▶ Exercise text:
Tobacco vending machines will be banned in Northern Ireland from March 1.
Many smokers aged under 16 use them to access cigarettes, Health Minister Edwin Poots said.
DUP MLA Jim Wells said he looked forward to the day when cigarettes were sold in plain brown packaging featuring a picture of a diseased lung. He added that there may be a thousand machines in Northern Ireland but there was a market for them secondhand in areas such as South Asia.
"It is sad that we would be exporting these to other countries where more young children can access cigarettes," he said.
"The industry had lots of opportunity and warning that this was coming. They have had time to adjust and to move to an export-led market rather than selling within the British Isles and therefore they have no excuse of being caught unawares.
"I do not believe that the small cost involved here could possibly be equated to the cost to the health service of allowing more young people to become addicted to tobacco and to develop long-term chronic conditions which could cost the health service a fortune to treat."

[Dataset records]
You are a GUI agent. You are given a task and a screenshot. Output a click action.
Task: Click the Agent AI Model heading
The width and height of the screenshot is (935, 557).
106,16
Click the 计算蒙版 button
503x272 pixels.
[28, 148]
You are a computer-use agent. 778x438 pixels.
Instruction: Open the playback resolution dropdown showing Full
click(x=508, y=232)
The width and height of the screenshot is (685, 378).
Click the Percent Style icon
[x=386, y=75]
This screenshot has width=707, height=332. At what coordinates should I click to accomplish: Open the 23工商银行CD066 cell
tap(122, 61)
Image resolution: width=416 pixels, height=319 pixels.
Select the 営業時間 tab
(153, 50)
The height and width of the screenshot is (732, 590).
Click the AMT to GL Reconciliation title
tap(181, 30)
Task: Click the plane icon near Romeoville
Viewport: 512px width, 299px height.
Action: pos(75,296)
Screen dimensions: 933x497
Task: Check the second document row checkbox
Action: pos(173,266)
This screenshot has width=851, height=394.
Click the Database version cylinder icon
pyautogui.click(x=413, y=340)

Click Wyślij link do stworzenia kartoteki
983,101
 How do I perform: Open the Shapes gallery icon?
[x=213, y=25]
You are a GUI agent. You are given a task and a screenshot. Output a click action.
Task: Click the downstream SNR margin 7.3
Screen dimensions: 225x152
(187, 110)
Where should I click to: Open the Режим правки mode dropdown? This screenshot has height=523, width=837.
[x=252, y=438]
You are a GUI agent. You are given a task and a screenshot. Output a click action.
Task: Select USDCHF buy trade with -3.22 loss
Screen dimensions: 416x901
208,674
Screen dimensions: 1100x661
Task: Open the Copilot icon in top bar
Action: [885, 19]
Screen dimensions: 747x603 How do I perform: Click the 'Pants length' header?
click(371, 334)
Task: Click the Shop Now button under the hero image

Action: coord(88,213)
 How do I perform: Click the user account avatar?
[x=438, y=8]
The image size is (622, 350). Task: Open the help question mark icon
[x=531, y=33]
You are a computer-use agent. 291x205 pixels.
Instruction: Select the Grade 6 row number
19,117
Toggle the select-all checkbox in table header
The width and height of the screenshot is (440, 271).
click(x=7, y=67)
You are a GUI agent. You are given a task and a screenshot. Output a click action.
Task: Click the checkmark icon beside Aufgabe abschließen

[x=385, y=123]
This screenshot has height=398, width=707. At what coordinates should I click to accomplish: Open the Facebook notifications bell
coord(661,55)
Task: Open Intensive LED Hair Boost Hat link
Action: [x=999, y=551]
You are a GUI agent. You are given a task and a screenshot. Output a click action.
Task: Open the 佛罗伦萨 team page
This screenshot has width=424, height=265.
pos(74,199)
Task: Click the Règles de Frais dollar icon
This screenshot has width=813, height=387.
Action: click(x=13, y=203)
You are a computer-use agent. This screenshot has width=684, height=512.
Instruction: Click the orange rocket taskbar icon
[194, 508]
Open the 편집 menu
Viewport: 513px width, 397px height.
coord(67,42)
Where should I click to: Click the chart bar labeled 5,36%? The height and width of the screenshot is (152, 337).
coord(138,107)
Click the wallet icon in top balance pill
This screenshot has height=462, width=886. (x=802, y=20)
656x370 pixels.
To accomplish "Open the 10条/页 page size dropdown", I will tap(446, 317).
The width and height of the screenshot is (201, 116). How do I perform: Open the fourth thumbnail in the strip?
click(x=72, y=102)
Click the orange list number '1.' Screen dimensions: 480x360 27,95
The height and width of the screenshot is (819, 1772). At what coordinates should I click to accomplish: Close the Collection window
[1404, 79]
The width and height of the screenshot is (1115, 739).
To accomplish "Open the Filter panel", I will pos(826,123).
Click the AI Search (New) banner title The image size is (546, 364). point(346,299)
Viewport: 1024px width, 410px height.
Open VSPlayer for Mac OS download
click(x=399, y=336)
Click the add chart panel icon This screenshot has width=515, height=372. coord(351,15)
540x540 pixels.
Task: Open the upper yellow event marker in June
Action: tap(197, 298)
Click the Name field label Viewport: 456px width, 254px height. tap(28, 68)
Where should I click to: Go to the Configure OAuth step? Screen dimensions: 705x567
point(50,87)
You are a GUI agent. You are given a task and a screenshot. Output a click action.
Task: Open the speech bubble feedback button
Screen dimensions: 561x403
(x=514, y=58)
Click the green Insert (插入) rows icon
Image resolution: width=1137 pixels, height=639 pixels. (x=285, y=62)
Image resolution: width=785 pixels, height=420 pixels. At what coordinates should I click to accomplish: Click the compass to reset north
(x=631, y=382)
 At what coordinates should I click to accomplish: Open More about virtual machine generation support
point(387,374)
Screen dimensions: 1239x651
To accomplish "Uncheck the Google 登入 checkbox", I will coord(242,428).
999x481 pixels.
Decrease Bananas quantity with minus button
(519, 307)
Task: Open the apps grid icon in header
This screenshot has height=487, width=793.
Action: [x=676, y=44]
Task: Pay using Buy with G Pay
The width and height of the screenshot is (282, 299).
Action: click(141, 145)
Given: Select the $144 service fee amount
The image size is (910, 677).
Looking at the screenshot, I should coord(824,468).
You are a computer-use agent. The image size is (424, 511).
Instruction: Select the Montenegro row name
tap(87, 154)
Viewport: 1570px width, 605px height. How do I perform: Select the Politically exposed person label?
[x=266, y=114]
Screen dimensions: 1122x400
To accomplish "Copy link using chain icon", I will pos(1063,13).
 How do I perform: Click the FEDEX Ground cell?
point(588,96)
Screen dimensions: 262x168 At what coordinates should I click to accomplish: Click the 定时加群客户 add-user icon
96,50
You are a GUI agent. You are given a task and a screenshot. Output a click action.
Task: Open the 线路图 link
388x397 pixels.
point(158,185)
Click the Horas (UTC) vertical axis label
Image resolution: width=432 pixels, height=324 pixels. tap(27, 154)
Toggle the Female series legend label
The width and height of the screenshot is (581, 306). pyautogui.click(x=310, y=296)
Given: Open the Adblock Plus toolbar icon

▶ Problems to solve:
A – According to the news report on the tobacco vending machine ban, from what date will the machines be banned in Northern Ireland?
B – Please continue the news report on the tobacco vending machine ban from where it stops.
The records are separate material and have no connection to the text above them.

▶ Results of the exercise:
A – March 1.

B –
According to the Ulster Cancer Foundation, smoking is the largest preventable cause of ill health and premature death in Northern Ireland, causing lung cancer, heart disease, bronchitis, asthma and many other diseases. It causes around 2,700 deaths per year.
Half of all smokers die from their habit and about one third of cancer deaths in Northern Ireland could be prevented if people never started smoking or successfully quit. Around 21% of 16-19-year-olds in Northern Ireland already smoke.
For people who start smoking in their teens and do not stop, there is a 50% chance it will kill them.
The Department of Health has taken a series of measures to discourage tobacco sales in Northern Ireland.